* **TEXTO FORNECIDO**
◆ ◆ ◆ ◆ ◆ ◆ ◆

Políticas de cinema e de crítica
por Cléber Eduardo, Eduardo Valente e Leonardo Mecchi

Uma política de ações e não de retórica, em nome do desenvolvimento de um circuito de salas de exibição com programação diferenciada; e uma retórica de ação política, que visa estimular mais pessoas a comprar ingressos para atividades culturais. As últimas semanas foram marcadas por essas duas iniciativas – uma civil, outra pública (oficial). Se tivermos em mente a circulação de filmes e pessoas pelas salas de cinema, parece um plano e contraplano com quebra de eixo.

Plano 1
A Carta do Recife, elaborada a partir de uma reunião de programadores de salas “especiais”, é um sinal de luz. Empregamos aqui “salas especiais” porque a política para essas salas tem de ser especial – nem alternativa, nem independente, termos que, para gestões públicas ou particulares, pressupõem política para nanicos e quixotes. Nada disso: sem grandes empresas por trás, sem o mesmo poder de negociação das cadeias de exibição, mas com o desejo de fazer as imagens mais impactantes e mais estimulantes do cinema contemporâneo circular por entre olhos e sensibilidades de um novo público, estas salas são sim especiais. E dessa maneira precisam ser tratadas.

◆ ◆ ◆ ◆ ◆ ◆ ◆

* **SEÇÃO DE DADOS**
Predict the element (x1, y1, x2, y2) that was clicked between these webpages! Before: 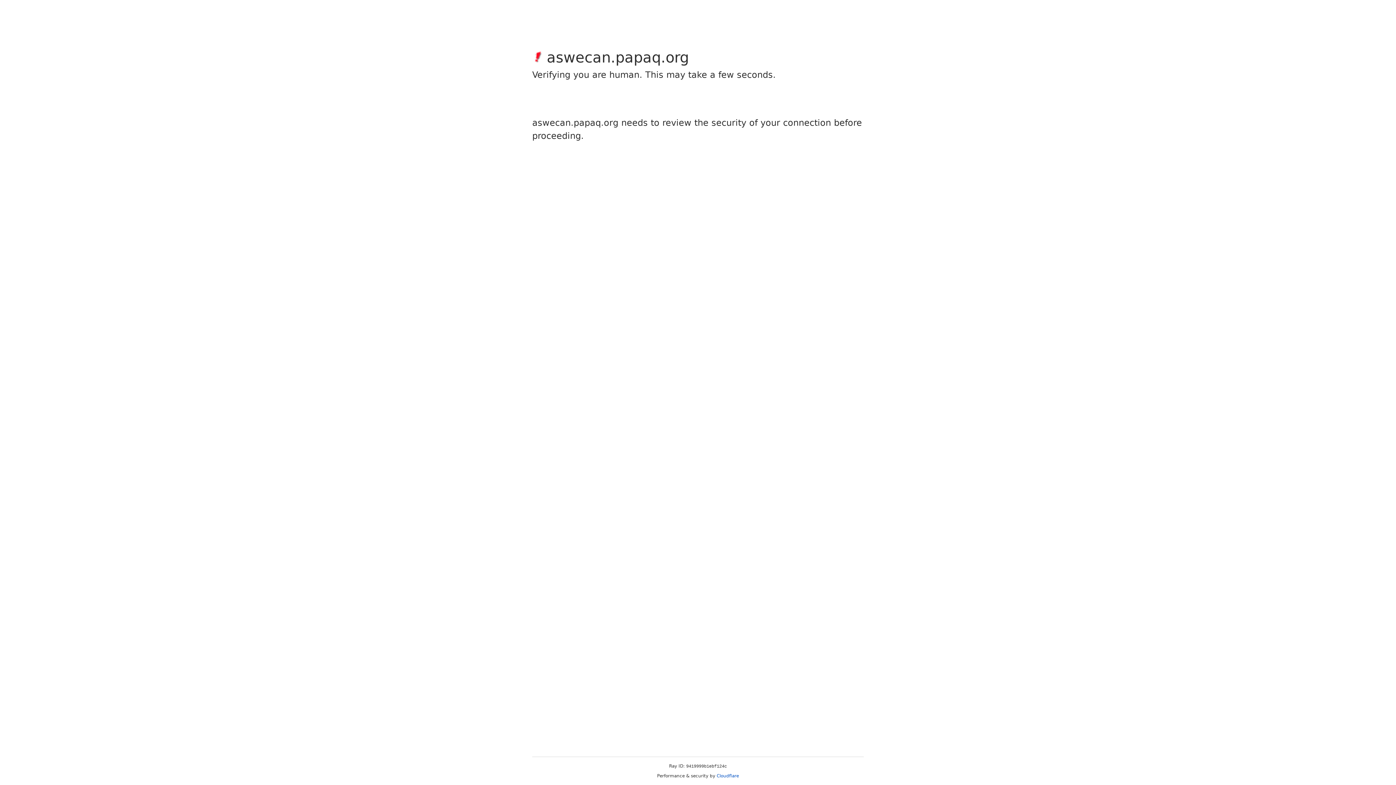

◆ ◆ ◆ ◆ ◆ ◆ ◆

* **TAREFA OBRIGATÓRIA 1**
Transcreva do texto fornecido o trecho que vai de "Políticas de cinema" até "quebra de eixo.", inclusive.
* **TAREFA OBRIGATÓRIA 2**
De acordo com o texto fornecido, a partir de que reunião foi elaborada a Carta do Recife?
Responda com base exclusivamente no texto fornecido.

* **RESULTADO COMPLETO 1**
Políticas de cinema e de crítica
por Cléber Eduardo, Eduardo Valente e Leonardo Mecchi

Uma política de ações e não de retórica, em nome do desenvolvimento de um circuito de salas de exibição com programação diferenciada; e uma retórica de ação política, que visa estimular mais pessoas a comprar ingressos para atividades culturais. As últimas semanas foram marcadas por essas duas iniciativas – uma civil, outra pública (oficial). Se tivermos em mente a circulação de filmes e pessoas pelas salas de cinema, parece um plano e contraplano com quebra de eixo.

* **RESULTADO COMPLETO 2**
A partir de uma reunião de programadores de salas “especiais”.